• [TASK TO COMPLETE] Rewrite the rows below as a numbered list, leaving out blank lines and any pictures.

• [DATA ENTRIES]
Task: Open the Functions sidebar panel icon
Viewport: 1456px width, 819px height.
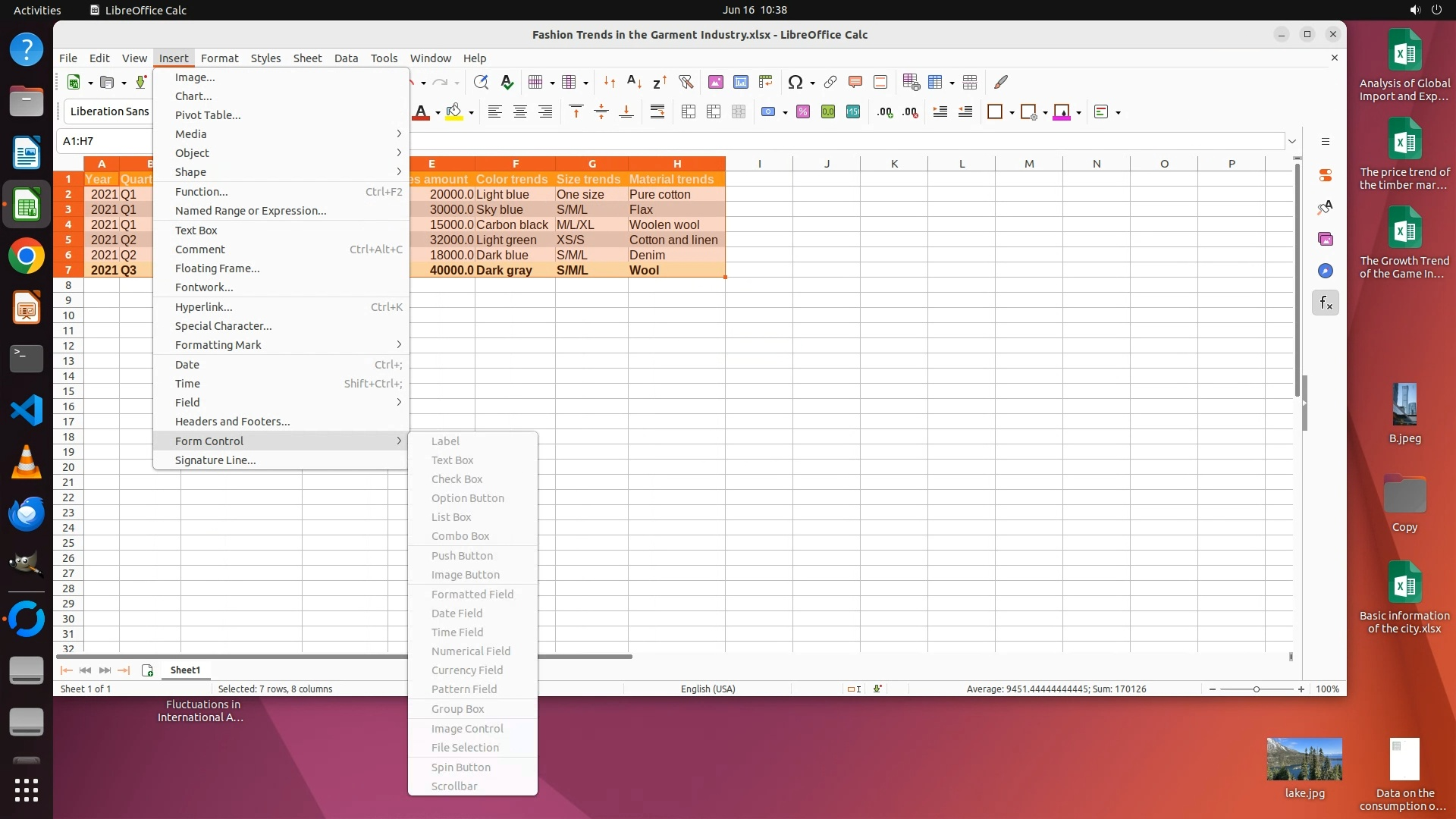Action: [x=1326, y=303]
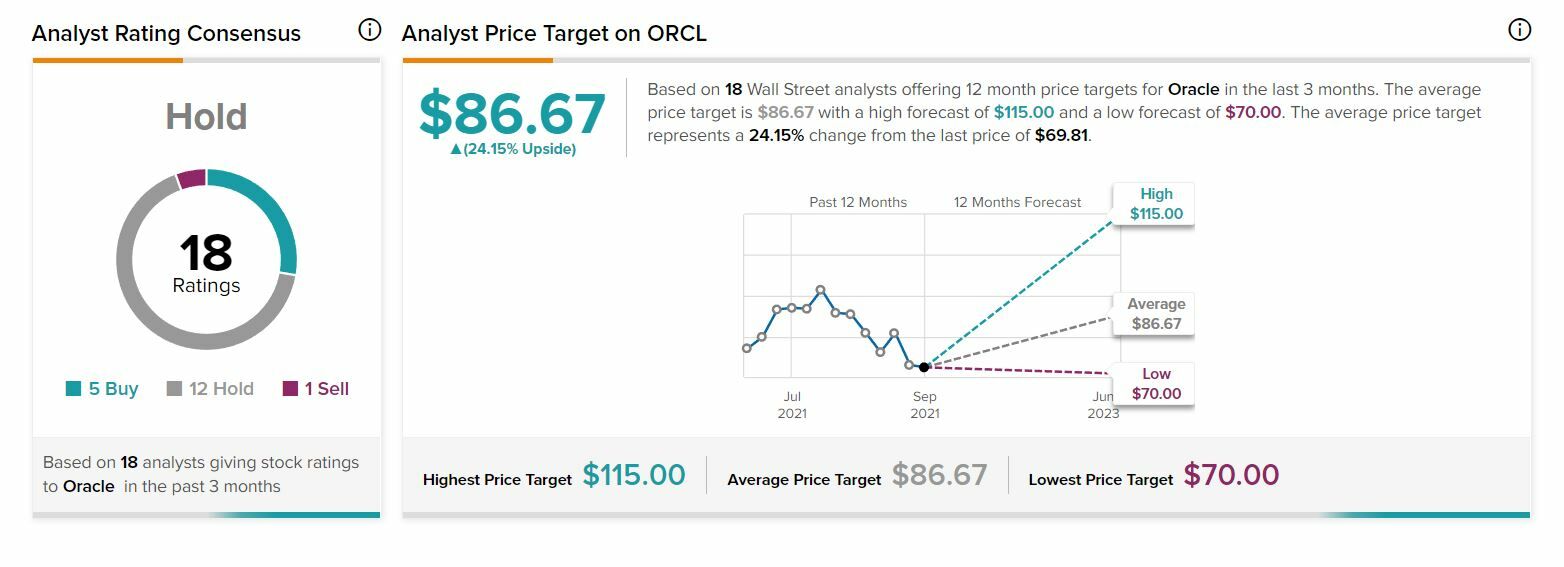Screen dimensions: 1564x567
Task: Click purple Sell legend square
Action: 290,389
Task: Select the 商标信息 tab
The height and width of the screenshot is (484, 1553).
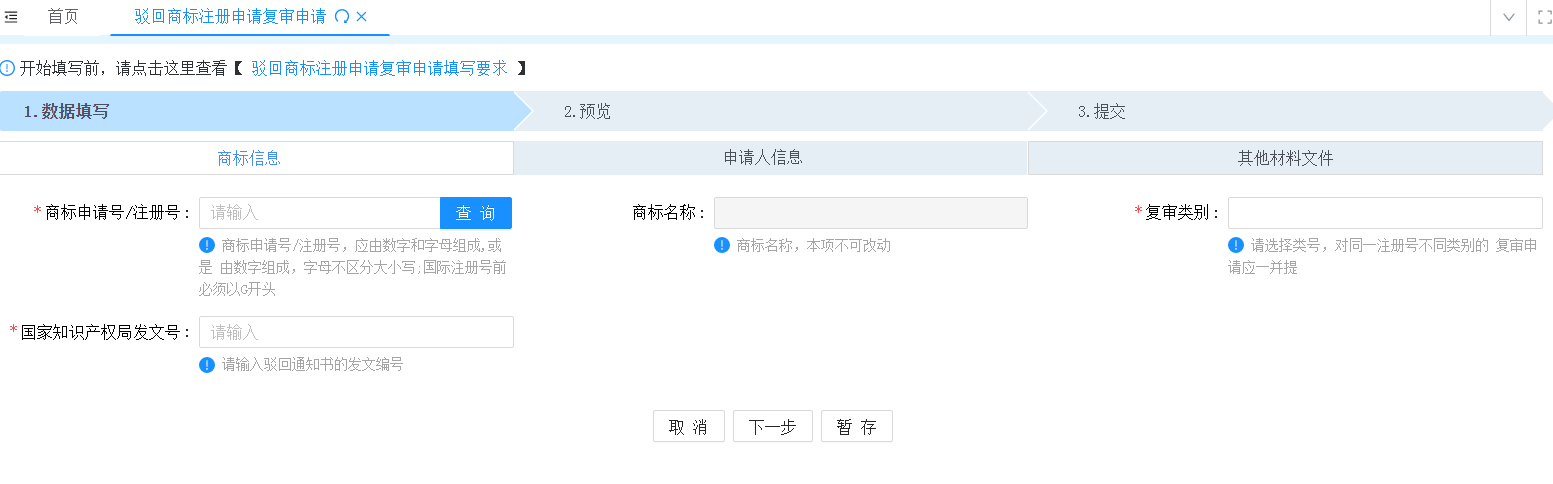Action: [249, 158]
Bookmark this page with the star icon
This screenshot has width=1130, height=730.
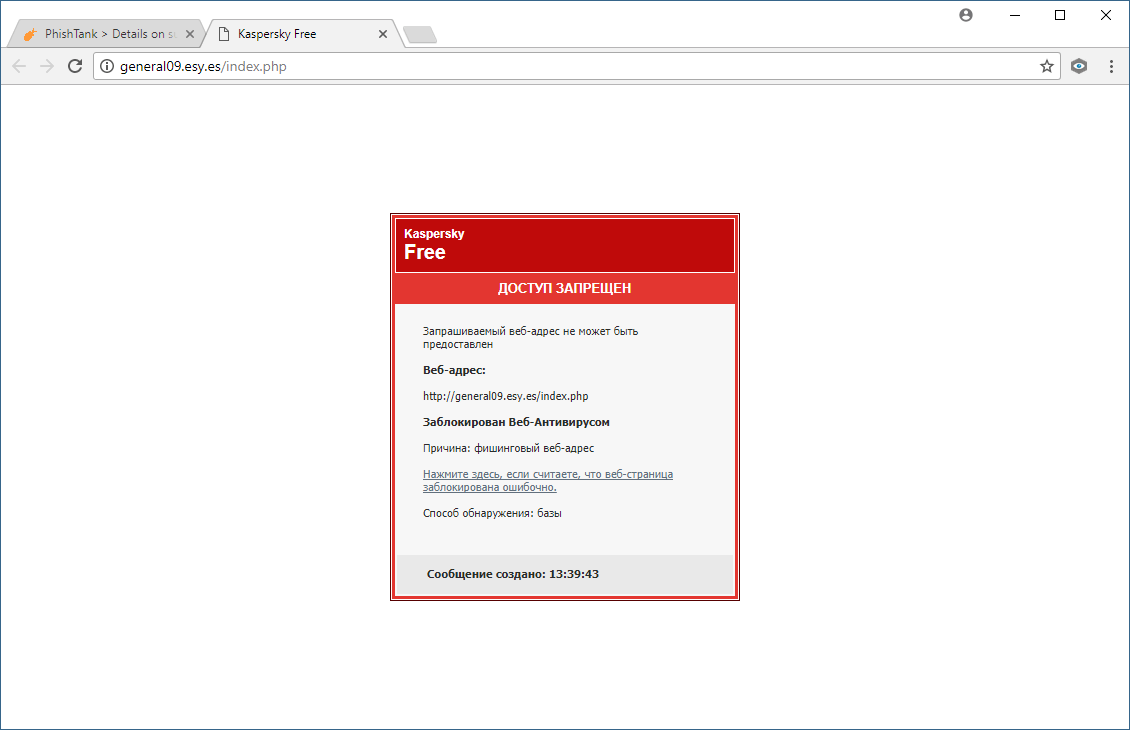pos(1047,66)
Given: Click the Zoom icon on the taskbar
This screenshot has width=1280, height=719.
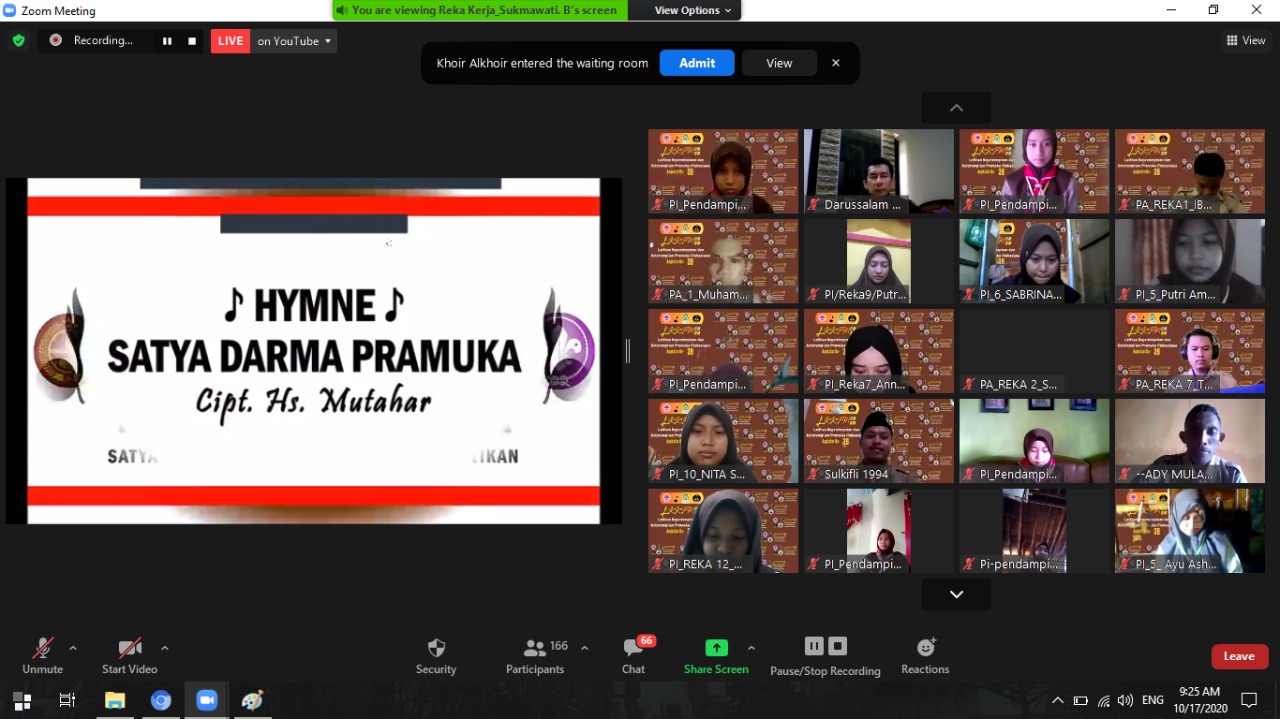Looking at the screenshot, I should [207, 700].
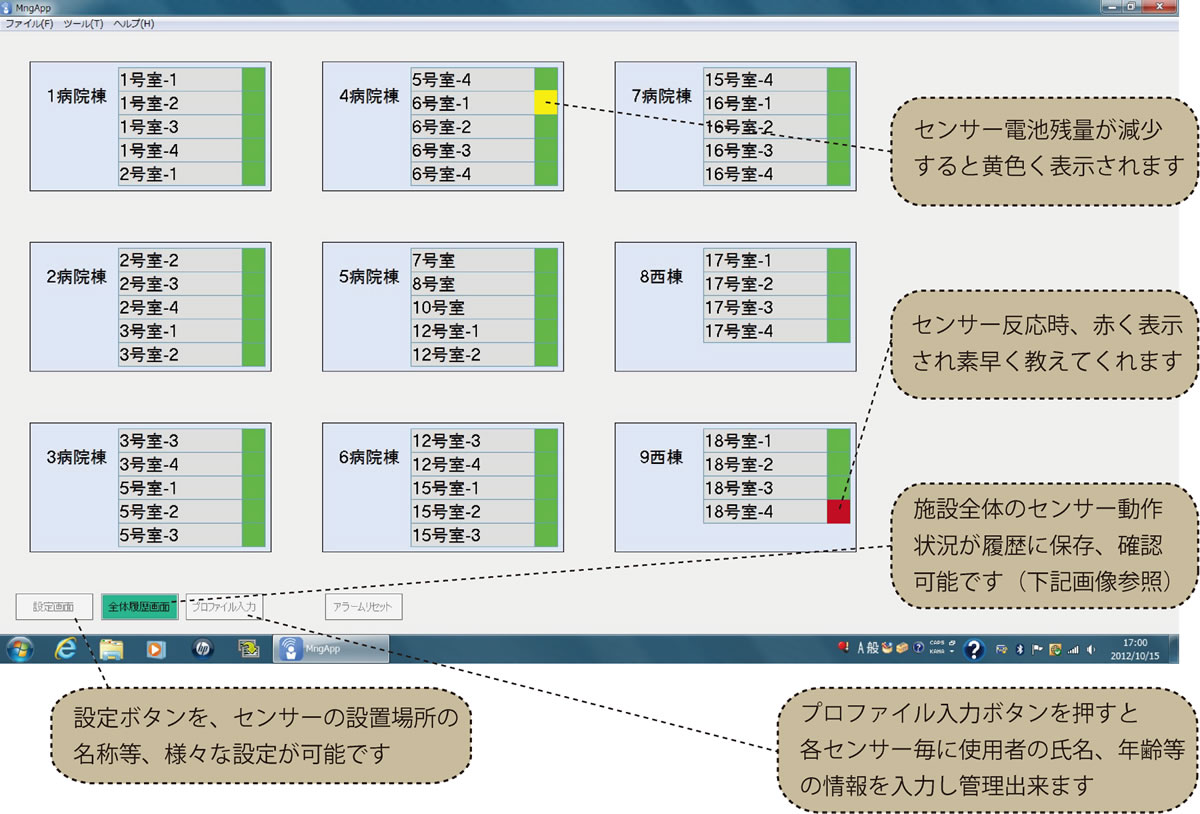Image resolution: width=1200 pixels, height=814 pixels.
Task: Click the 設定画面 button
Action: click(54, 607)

• [RESULT]
1. Task: Open the Functions sidebar panel icon
2. Viewport: 1456px width, 819px height.
3. Action: [x=1326, y=303]
4. Screen dimensions: 1564x567
5. Task: Click purple Sell legend square
6. Action: 290,389
7. Task: Select the 商标信息 tab
8. The height and width of the screenshot is (484, 1553).
9. Action: [249, 158]
10. Bookmark this page with the star icon
11. This screenshot has width=1130, height=730.
12. pos(1047,66)
13. Given: Click the Zoom icon on the taskbar
14. This screenshot has width=1280, height=719.
15. Looking at the screenshot, I should [207, 700].
16. Image resolution: width=1200 pixels, height=814 pixels.
17. Task: Click the 設定画面 button
18. Action: click(54, 607)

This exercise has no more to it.